### Aangeleverde tekst:

Het feit dat het management volgens het Sociaal Plan de bevoegdheid heeft om te beoordelen of [gedaagde] in staat is binnen 6 maanden al dan niet te voldoen aan de veranderde functie-eisen, geeft het management geen vrijbrief om te menen dat dat niet het geval is zonder er op verifieerbare wijze blijk van te geven dat zij op grond van aantoonbare feiten en omstandigheden in redelijkheid mocht menen dat redelijkerwijs niet van haar gevergd kon worden aan [gedaagde] opleiding en begeleiding aan te bieden om hem in staat te stellen aan de sterk gewijzigde functie-eisen te voldoen.
4.8.
Indien de beoordeling door ASR (van de geschiktheid van [gedaagde] voor de sterk gewijzigde functie-eisen) aan de hand van de maatstaf van 4.7 gemeten wordt dan is het volgende van belang.
ASR heeft gesteld dat de beoordeling voor [gedaagde] negatief is uitgevallen vanwege
“jouw mondelinge communicatieve vaardigheden op het gebied van kernachtig formuleren en leidingnemen in een klantgesprek, jouw wijze van prioriteiten stellen en onvoldoende resultaatgerichtheid”.
Met het geven van deze argumenten heeft zij geen feiten, laat staan objectieve en verifieerbare feiten, gesteld waarom het redelijkerwijs niet van haar gevergd kon worden om [gedaagde] opleiding en begeleiding aan te bieden zodat hij binnen redelijke tijd (6 maanden) zou kunnen voldoen aan de zwaardere functie-eisen op het gebied van kernachtig formuleren, leidingnemen in een klantgesprek, het stellen van prioriteiten en resultaatgerichtheid.

### Opdrachten:
(a) Binnen hoeveel tijd had [gedaagde] volgens de aangeleverde tekst met opleiding en begeleiding aan de zwaardere functie-eisen moeten kunnen voldoen?
(b) Zet de aangeleverde tekst over de beoordeling door ASR voort na de laatste zin.

### Gegevensfragmenten:
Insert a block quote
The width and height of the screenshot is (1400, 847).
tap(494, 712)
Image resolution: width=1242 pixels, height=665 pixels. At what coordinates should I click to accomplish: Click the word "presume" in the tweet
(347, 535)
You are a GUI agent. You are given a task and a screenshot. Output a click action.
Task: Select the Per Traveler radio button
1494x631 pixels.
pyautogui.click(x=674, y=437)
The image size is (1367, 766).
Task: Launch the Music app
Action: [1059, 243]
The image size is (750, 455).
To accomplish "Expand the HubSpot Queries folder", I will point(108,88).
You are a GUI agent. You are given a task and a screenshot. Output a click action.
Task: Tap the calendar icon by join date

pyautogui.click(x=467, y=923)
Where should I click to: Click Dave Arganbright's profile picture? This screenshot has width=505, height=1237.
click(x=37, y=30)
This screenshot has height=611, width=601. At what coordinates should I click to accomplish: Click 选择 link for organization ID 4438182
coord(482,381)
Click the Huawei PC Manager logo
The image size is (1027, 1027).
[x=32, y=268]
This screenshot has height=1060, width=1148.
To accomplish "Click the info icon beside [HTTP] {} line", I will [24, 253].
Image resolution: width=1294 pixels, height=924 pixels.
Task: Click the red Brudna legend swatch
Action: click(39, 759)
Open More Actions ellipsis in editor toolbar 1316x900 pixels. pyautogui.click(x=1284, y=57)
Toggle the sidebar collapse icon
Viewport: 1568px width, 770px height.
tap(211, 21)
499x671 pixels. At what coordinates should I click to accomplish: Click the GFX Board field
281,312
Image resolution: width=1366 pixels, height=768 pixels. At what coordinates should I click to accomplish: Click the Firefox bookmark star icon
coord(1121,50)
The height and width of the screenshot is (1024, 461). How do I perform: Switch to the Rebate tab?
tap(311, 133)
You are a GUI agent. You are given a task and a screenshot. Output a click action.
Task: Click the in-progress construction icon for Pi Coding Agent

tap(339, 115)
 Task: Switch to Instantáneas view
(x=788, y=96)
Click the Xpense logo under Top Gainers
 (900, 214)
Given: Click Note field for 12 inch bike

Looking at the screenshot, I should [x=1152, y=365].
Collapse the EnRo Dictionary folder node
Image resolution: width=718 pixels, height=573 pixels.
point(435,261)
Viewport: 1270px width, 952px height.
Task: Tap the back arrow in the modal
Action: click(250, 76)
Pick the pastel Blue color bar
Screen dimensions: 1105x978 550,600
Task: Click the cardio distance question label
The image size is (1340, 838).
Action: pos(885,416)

### Antwoorden:
(a) Binnen 6 maanden.

(b)
Daarbij is van belang dat de argumenten betrekking hebben op functie-eisen die blijkens de functie-omschrijving ook golden voor de functie van Medewerker Debiteurenbeheer Frontoffice die [gedaagde] reeds lange tijd bekleedde. ASR heeft niet gesteld dat [gedaagde] in het verleden er blijk van heeft gegeven niet, of in onvoldoende mate, aan deze functie-eisen te (kunnen) voldoen.
Omdat de beoordeling, zoals door ASR in deze procedure is toegelicht, door het management van [gedaagde] niet, althans niet kenbaar, aan vorenbedoelde maatstaf voldoet, heeft ASR in strijd met haar verplichting als goed werkgever gehandeld en kan haar besluit in zoverre niet in stand blijven.
In de specifieke omstandigheden van dit geval is bovendien van belang dat ASR [gedaagde] reeds op 24 november 2011 heeft meegedeeld dat hij niet binnen een termijn van zes maanden geschikt zal zijn voor de functie van Medewerker Incasso, en vervolgens pas op 27 augustus 2013 [gedaagde] heeft meegedeeld dat hij boventallig is. Dit betekent dat bijna twee jaar zijn verstreken gedurende welke [gedaagde] zijn werkzaamheden uitgeoefend heeft. Het is zonder toelichting, die ASR niet afdoende gegeven heeft, niet begrijpelijk dat voor de vaststelling van de boventalligheid van [gedaagde] wordt teruggegrepen op een beoordeling over zijn geschiktheid van bijna twee jaar geleden in plaats dat medio augustus 2013 weer een nieuwe beoordeling wordt gemaakt.
4.9.
De slotsom luidt dat niet gebleken is dat het besluit van ASR zoals bedoeld in artikel 9 lid 1 sub c van het Sociaal Plan voldoet aan de maatstaf die zij als zorgvuldig werkgever jegens [gedaagde] in acht moet nemen. Omdat het verzoek gebaseerd is op de uit voornoemd besluit volgende boventalligheid, zal het verzoek worden afgewezen en ASR worden veroordeeld in de kosten van het geding.
De beslissing
De kantonrechter:
wijst het verzoek af;
veroordeelt ASR in de proceskosten aan de zijde van [gedaagde], tot de uitspraak van deze beschikking begroot op € 400,00 aan salaris gemachtigde.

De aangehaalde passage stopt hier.